_Problem details_
Would you please output, word for word, the span of the listing below that opens on the line containing "Impressum (241, 2176)" and closes on the line containing "Tee Shirts (150, 266)"? Include both ends and nothing more.

════════

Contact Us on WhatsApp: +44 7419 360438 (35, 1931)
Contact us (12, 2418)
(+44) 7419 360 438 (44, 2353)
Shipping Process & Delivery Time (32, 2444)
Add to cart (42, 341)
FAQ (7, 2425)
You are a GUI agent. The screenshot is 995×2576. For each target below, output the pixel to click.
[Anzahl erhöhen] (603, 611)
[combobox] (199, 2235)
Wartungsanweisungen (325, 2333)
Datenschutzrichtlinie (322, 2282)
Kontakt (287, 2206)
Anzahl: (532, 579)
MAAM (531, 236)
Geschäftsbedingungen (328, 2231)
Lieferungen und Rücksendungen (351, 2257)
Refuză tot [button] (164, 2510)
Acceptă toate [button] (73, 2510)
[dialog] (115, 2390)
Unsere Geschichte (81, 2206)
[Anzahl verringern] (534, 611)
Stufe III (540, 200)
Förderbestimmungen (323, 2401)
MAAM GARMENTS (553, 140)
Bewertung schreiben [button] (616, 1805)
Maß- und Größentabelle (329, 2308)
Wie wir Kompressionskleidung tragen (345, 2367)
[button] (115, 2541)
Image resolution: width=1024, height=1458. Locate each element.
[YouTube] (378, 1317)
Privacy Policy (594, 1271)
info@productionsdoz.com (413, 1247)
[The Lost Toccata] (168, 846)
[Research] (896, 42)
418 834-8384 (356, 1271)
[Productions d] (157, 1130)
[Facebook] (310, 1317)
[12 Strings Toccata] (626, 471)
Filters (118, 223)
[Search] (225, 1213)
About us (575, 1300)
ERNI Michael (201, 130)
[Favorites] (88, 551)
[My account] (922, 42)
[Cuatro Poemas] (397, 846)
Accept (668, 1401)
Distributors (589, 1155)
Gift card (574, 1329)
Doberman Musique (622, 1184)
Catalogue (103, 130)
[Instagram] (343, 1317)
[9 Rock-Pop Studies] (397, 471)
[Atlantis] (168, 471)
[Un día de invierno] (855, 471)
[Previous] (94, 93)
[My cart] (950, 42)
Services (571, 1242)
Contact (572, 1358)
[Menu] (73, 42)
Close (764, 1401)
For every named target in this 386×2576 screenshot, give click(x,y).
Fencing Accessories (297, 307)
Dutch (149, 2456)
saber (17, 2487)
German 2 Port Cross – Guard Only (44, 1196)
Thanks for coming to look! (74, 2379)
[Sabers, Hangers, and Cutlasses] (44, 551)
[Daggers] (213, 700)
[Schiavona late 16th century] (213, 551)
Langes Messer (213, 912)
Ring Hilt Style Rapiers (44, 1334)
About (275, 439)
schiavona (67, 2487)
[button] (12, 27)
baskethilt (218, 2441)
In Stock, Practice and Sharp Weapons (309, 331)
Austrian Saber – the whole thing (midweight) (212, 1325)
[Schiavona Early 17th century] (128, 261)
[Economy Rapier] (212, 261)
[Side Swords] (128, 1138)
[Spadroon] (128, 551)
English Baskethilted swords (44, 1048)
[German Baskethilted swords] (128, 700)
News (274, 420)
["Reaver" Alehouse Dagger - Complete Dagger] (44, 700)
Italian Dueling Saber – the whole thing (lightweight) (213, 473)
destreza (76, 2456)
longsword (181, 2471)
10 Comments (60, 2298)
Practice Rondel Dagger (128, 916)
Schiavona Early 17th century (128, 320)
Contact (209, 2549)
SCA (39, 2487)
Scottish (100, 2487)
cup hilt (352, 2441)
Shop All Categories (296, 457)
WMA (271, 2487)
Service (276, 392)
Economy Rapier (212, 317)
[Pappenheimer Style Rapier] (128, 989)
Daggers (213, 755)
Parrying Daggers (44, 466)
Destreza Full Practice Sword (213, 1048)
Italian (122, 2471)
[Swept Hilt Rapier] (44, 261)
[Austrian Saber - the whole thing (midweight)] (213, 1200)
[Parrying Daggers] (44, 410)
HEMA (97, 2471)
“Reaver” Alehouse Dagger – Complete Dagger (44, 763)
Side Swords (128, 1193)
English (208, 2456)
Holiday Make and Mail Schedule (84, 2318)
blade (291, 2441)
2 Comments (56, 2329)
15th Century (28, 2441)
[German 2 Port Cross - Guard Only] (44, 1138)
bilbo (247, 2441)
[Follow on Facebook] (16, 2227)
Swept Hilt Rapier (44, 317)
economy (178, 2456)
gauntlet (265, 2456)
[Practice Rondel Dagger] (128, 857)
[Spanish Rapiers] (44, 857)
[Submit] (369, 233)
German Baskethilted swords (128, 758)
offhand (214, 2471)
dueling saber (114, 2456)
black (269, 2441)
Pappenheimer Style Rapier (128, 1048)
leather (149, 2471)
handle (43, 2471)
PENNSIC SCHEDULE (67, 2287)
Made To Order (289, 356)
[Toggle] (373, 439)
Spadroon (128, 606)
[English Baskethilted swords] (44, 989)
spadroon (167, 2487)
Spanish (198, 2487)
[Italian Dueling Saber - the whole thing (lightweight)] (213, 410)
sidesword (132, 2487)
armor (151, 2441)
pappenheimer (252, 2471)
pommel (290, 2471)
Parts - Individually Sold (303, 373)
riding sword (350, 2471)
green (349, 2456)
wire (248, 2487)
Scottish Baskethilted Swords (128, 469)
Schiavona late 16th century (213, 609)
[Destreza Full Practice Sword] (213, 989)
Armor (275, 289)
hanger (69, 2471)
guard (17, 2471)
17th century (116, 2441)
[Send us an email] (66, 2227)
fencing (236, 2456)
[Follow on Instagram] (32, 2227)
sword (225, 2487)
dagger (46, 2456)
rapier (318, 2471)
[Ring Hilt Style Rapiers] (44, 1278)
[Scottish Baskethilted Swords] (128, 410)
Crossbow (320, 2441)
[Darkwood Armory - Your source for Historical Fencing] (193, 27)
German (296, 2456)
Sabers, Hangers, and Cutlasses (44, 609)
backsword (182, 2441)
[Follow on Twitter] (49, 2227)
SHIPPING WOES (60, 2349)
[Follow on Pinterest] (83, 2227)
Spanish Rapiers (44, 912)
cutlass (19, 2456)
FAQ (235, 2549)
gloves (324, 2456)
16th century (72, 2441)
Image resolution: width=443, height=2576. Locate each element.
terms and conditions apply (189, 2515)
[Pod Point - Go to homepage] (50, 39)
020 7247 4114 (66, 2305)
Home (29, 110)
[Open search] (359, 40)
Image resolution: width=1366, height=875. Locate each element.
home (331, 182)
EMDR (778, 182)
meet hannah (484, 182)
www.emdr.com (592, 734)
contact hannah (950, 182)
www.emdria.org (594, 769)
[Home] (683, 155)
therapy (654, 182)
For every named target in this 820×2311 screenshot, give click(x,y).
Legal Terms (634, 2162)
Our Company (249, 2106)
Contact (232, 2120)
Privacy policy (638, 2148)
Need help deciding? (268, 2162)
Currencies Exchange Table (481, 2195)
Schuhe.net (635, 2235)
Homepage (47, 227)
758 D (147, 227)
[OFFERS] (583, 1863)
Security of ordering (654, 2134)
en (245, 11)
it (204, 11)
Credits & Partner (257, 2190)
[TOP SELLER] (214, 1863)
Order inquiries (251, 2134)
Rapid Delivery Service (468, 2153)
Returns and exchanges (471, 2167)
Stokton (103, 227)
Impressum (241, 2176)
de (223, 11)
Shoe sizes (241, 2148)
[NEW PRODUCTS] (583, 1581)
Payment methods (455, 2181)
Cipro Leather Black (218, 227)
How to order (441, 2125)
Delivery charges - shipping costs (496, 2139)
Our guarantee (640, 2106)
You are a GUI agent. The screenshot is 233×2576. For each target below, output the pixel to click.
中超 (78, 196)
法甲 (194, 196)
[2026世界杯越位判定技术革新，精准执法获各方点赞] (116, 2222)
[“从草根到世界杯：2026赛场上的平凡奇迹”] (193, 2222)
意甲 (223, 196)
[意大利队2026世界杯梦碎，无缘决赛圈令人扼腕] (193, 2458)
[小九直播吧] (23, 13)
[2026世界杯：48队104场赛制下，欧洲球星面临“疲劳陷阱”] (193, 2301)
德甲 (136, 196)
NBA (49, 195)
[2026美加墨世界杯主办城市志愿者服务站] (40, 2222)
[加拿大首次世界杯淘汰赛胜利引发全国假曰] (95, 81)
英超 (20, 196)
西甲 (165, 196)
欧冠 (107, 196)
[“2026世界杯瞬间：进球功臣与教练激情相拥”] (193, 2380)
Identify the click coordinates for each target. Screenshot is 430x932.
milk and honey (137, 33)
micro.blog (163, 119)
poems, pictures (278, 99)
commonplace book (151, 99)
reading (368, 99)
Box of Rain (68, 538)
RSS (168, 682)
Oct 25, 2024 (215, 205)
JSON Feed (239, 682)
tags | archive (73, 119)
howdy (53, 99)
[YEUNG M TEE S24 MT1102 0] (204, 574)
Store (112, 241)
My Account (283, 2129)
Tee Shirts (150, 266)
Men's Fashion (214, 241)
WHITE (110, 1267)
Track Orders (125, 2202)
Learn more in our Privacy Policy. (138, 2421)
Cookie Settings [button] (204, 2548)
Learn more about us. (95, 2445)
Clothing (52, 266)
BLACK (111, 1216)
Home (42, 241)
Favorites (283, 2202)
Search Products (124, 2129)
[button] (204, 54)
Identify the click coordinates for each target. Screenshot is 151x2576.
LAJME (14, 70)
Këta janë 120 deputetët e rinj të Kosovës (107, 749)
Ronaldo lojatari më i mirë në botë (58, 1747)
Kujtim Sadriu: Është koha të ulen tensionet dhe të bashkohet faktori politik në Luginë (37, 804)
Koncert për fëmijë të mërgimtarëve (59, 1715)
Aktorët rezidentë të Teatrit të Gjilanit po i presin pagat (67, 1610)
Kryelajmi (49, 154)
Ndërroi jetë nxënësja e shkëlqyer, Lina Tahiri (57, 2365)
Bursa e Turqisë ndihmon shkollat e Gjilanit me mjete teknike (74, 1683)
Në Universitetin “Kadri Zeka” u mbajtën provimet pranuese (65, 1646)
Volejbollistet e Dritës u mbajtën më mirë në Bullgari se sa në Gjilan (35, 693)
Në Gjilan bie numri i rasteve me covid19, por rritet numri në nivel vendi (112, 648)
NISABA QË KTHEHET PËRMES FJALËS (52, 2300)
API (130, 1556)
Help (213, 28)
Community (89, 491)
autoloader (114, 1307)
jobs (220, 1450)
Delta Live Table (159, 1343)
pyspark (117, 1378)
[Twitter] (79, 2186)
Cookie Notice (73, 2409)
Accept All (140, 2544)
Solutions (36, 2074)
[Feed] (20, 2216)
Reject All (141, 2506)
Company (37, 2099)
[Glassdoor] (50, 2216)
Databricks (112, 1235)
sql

════════

_Task solution_
Impressum (241, 2176)
de (223, 11)
Shoe sizes (241, 2148)
[NEW PRODUCTS] (583, 1581)
Payment methods (455, 2181)
Cipro Leather Black (218, 227)
How to order (441, 2125)
Delivery charges - shipping costs (496, 2139)
Our guarantee (640, 2106)
You are a GUI agent. The screenshot is 233×2576. For each target below, output the pixel to click.
中超 (78, 196)
法甲 (194, 196)
[2026世界杯越位判定技术革新，精准执法获各方点赞] (116, 2222)
[“从草根到世界杯：2026赛场上的平凡奇迹”] (193, 2222)
意甲 (223, 196)
[意大利队2026世界杯梦碎，无缘决赛圈令人扼腕] (193, 2458)
[小九直播吧] (23, 13)
[2026世界杯：48队104场赛制下，欧洲球星面临“疲劳陷阱”] (193, 2301)
德甲 (136, 196)
NBA (49, 195)
[2026美加墨世界杯主办城市志愿者服务站] (40, 2222)
[加拿大首次世界杯淘汰赛胜利引发全国假曰] (95, 81)
英超 (20, 196)
西甲 (165, 196)
欧冠 (107, 196)
[“2026世界杯瞬间：进球功臣与教练激情相拥”] (193, 2380)
Identify the click coordinates for each target. Screenshot is 430x932.
milk and honey (137, 33)
micro.blog (163, 119)
poems, pictures (278, 99)
commonplace book (151, 99)
reading (368, 99)
Box of Rain (68, 538)
RSS (168, 682)
Oct 25, 2024 (215, 205)
JSON Feed (239, 682)
tags | archive (73, 119)
howdy (53, 99)
[YEUNG M TEE S24 MT1102 0] (204, 574)
Store (112, 241)
My Account (283, 2129)
Tee Shirts (150, 266)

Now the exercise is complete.